Why is that delusional? I bet you can walk up to the ticket counter at virtually any large airport and book a first class seat on the next flight out

8 out of 10 times. Extend that to two weeks and the odds are virtually 100%. So why shouldn't the average person expect to be able to book

first class accommodations on Amtrak 2 weeks from the travel date?

Railfans and experienced Amtrak riders know about Amtrak's capacity issues, but there's no particular reason that the occasional rider would know

this. I think it's really inappropriate to call someone "delusional" for thinking they could book a sleeping car 2 weeks in advance. (which is not "a

few days" BTW)

It's this kind of attitude that really turns off casual travelers. Thanks for making the OP feel so welcome.


----------



## Ryan (Mar 18, 2011)

Bierboy said:


> That really made me laugh....if you think the "grub" is free on Amtrak just because you book a sleeper, you're delusional...


Do you have to pay for it in the diner? Saying that it isn't free because the price of it is built into your ticket is useless pedantry of the highest order. Calling someone "delusional" for stating so is simply uncalled for and only reflects poorly on yourself.


daxomni said:


> Bierboy said:
> 
> 
> > We ALWAYS book 11 months out to guarantee the availability of a bedroom and the low bucket.
> ...


AGR card from Chase, paid off monthly. I get about 5,000 free points a month by funneling all my spending through the card. 60,000 points per year is enough to do some serious traveling without having to pay a dime. With a month's notice I was able to get a bedroom+oversized vehicle slot on the Auto Train to go see STS-134 blast off next month without spending a dime.


----------



## Ryan (Mar 18, 2011)

fairviewroad said:


> Bierboy said:
> 
> 
> > And to the OP, if you think you're gonna net a sleeper compartment only a few days out from your trip, you're even more delusional than Peter.
> ...


While agree completely with what you said, Bierboy's comments are also not really based in reality. Looking at LD trains departing next Friday (one week from today):

Cardinal (WAS-CHI) - no rooms (not a surprise there)
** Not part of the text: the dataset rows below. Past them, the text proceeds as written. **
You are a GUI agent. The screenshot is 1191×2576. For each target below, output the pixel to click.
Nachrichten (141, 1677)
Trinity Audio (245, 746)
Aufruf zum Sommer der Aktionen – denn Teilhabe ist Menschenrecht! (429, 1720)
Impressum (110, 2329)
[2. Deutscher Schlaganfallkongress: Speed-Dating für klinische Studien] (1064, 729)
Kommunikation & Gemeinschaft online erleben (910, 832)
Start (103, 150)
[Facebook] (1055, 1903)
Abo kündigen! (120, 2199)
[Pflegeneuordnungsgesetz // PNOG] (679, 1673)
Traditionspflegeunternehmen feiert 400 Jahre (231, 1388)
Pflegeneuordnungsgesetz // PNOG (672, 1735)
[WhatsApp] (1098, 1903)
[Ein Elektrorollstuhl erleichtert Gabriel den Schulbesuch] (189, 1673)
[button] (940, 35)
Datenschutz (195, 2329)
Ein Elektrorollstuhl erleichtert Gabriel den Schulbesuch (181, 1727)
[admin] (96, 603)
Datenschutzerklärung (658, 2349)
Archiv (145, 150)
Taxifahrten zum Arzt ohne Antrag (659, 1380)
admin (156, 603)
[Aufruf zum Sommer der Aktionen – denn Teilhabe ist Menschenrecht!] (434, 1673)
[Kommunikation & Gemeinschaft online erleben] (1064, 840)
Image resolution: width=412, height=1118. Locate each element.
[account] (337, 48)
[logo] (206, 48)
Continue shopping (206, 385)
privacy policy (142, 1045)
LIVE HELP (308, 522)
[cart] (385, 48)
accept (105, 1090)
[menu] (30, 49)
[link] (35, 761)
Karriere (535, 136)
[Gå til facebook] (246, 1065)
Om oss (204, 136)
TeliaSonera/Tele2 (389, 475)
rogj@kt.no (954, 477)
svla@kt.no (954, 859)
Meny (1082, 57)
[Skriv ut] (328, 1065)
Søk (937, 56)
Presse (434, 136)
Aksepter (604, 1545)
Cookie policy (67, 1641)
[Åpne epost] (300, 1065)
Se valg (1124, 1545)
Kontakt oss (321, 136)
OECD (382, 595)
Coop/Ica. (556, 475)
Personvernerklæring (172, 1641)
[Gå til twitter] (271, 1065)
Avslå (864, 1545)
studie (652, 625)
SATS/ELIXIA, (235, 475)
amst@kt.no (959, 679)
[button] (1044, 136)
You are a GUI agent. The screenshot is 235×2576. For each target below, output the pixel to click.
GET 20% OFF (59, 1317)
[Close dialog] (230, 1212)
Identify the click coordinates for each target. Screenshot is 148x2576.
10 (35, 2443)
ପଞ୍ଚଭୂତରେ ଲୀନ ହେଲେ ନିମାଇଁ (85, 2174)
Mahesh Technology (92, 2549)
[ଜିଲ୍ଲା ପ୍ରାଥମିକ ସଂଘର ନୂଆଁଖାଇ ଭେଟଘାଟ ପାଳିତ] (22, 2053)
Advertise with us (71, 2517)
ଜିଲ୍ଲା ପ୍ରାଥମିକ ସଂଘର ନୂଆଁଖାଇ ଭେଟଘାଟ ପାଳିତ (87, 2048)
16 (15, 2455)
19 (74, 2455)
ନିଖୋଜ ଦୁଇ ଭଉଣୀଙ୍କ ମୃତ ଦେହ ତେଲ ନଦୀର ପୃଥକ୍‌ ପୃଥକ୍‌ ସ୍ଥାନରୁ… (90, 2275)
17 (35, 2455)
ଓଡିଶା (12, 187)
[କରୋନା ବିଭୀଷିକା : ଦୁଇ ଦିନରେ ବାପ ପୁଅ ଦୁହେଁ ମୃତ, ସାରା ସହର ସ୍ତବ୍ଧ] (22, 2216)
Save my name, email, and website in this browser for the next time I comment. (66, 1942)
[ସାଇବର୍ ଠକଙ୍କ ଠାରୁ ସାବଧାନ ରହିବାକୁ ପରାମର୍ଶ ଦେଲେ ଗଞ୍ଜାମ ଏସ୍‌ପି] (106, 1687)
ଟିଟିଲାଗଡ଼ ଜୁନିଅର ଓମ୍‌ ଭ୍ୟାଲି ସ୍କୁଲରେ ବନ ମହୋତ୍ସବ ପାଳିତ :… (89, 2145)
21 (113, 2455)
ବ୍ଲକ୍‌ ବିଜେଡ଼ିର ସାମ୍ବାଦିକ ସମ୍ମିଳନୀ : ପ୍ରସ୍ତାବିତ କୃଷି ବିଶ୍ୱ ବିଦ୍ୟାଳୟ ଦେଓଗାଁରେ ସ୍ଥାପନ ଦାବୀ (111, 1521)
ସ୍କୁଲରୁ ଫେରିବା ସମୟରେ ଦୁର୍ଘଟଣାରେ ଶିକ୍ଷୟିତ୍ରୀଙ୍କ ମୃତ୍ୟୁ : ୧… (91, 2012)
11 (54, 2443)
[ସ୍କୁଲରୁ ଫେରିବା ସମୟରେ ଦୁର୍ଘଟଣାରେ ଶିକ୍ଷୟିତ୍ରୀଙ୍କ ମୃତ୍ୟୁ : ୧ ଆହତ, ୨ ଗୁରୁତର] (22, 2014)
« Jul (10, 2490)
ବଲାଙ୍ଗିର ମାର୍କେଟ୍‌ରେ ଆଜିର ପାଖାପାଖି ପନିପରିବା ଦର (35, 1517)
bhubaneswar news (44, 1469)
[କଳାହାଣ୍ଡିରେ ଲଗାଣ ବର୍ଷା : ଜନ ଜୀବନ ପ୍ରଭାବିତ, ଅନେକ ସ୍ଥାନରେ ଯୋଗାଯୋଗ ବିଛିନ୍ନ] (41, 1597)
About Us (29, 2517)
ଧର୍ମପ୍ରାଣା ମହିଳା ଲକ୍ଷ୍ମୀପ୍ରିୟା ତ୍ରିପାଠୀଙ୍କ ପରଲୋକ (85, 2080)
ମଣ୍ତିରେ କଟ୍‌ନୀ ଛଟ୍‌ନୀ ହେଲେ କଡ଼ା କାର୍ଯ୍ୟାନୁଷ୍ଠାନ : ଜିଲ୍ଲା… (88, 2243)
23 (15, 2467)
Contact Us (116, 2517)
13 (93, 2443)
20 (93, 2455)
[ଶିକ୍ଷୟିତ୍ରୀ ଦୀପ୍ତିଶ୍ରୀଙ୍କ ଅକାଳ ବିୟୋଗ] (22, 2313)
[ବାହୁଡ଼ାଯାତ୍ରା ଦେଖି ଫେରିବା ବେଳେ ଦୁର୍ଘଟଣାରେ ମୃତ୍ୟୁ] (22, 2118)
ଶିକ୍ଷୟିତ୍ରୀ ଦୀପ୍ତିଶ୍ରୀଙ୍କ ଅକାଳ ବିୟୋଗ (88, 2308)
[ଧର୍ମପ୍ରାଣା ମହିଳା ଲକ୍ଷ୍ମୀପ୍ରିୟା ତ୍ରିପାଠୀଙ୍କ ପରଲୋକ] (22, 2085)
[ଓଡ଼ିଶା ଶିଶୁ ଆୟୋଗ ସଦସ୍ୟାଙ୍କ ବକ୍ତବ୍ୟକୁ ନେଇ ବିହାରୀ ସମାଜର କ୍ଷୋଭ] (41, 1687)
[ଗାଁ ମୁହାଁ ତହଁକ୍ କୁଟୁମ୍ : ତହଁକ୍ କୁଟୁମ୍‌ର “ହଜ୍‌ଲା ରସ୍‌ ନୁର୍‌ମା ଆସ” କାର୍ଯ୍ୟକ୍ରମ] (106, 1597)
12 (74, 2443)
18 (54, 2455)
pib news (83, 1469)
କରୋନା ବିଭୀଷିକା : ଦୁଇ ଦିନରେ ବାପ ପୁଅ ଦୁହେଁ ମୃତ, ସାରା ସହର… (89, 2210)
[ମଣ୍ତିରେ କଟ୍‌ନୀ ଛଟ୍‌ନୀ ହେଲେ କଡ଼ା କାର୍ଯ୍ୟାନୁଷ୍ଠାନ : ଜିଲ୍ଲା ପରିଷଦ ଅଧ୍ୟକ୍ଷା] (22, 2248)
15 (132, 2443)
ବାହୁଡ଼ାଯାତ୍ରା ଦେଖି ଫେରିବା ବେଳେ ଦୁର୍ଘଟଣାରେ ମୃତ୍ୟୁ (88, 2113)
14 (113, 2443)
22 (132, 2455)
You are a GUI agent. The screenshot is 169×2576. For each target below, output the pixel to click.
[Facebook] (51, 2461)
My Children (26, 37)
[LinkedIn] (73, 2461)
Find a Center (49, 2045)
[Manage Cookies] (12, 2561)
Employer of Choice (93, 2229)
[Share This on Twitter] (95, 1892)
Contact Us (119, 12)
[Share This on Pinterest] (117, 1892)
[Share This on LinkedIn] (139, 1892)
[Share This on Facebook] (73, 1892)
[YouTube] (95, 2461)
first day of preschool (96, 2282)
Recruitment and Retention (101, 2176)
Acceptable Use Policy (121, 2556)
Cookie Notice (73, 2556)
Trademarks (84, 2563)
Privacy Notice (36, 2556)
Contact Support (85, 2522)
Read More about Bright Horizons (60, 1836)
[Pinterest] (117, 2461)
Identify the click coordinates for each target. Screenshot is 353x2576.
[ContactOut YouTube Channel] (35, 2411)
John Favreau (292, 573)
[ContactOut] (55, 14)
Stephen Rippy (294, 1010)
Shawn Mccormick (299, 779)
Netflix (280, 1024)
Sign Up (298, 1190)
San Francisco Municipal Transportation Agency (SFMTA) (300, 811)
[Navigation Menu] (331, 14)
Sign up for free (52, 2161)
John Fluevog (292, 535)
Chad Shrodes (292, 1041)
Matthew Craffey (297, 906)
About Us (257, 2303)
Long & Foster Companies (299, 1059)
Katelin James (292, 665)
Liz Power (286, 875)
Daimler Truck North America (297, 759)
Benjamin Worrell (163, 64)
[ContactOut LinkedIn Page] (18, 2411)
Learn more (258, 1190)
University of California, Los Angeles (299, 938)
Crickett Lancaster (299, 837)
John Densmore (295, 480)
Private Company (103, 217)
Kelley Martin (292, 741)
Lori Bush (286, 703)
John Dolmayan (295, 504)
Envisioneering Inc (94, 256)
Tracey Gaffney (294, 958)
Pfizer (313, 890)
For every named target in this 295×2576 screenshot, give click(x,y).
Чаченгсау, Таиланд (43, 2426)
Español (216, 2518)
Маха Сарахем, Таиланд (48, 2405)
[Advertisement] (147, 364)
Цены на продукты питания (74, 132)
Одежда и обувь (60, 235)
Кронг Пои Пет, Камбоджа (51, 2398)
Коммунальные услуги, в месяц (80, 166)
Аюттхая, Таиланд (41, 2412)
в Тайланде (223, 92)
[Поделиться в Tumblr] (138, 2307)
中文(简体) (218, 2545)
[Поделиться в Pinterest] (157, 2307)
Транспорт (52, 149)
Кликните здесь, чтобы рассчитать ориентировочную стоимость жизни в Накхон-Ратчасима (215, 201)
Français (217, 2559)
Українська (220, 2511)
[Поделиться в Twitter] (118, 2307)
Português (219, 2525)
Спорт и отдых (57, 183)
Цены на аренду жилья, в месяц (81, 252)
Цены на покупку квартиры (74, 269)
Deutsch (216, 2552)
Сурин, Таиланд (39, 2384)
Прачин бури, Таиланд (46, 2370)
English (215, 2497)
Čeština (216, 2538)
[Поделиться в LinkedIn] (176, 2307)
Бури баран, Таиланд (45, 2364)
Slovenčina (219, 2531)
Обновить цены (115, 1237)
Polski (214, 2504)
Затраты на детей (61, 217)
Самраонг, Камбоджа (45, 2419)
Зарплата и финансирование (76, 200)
Capitol Limited (WAS CHI) - bedrooms and roomettes available

LSL (NYP - CHI) - Bedrooms available, no roomettes

Silvers - both trains sold out

Crescent (WAS-ATL) Bedrooms and Roomettes available

CONO (CHI-NOL) no rooms

SWC (CHI-LAX) - roomettes available

EB (CHI-PDX) - bedrooms available

EB (CHI-SEA) - bedrooms and roomettes available

CZ (CHI-SAC) - bedrooms and roomettes available

TE (CHI-AUS) - bedrooms and roomettes available

SL (NOL-LAX) - roomettes and family bedroom available

CS (LAX - SEA) - bedrooms and roomettes available

In summary, out of 14 trains, 7 of them have both roomettes and bedrooms (or family bedroom on the SL) available for the vast majority of their runs. Only 4 of them have no rooms whatsoever.


----------



## duke_gal_05 (Mar 18, 2011)

Ryan said:


> Bierboy said:
> 
> 
> > That really made me laugh....if you think the "grub" is free on Amtrak just because you book a sleeper, you're delusional...
> ...


I am LEARNING so much valuable information on here  .... I booked a roomette for June from Chicago to LAX simply for the fact my 15 y/o daughter and I are not going that long without a shower. We are spending one night in NYC after about 11 hours on the train from NC so we will be able to shower there......my husband being Navy retired mentioned USO's but I don't think that would be an acceptable place for 2 unaccompanied ladies to go to shower  .... I did the math and for the price of the roomette vs food being purchased on the trip... came to about $100 dollars more at the diner car/snack bar prices.  A hotel room would cost that OR more depending on location. I just booked in February and did have to go with the Texas Eagle vs Southwest Chief due to the fact the roomettes on the SWC were sold out....ONE extra day on that train BUT am looking forward to the ADVENTURE and to spend MOTHER/DAUGHTER time :wub: .... At least this way she can't go up to her room and leave me talking  LOL


----------



## Ryan (Mar 18, 2011)

duke_gal_05 said:


> my husband being Navy retired mentioned USO's but I don't think that would be an acceptable place for 2 unaccompanied ladies to go to shower


I don't know of any USOs in train stations, but I've been in plenty in airports and wouldn't worry a bit about my wife and daughter (if I had one) being alone in one.


----------



## Big Iron (Mar 18, 2011)

Ryan said:


> Bierboy said:
> 
> 
> > That really made me laugh....if you think the "grub" is free on Amtrak just because you book a sleeper, you're delusional...
> ...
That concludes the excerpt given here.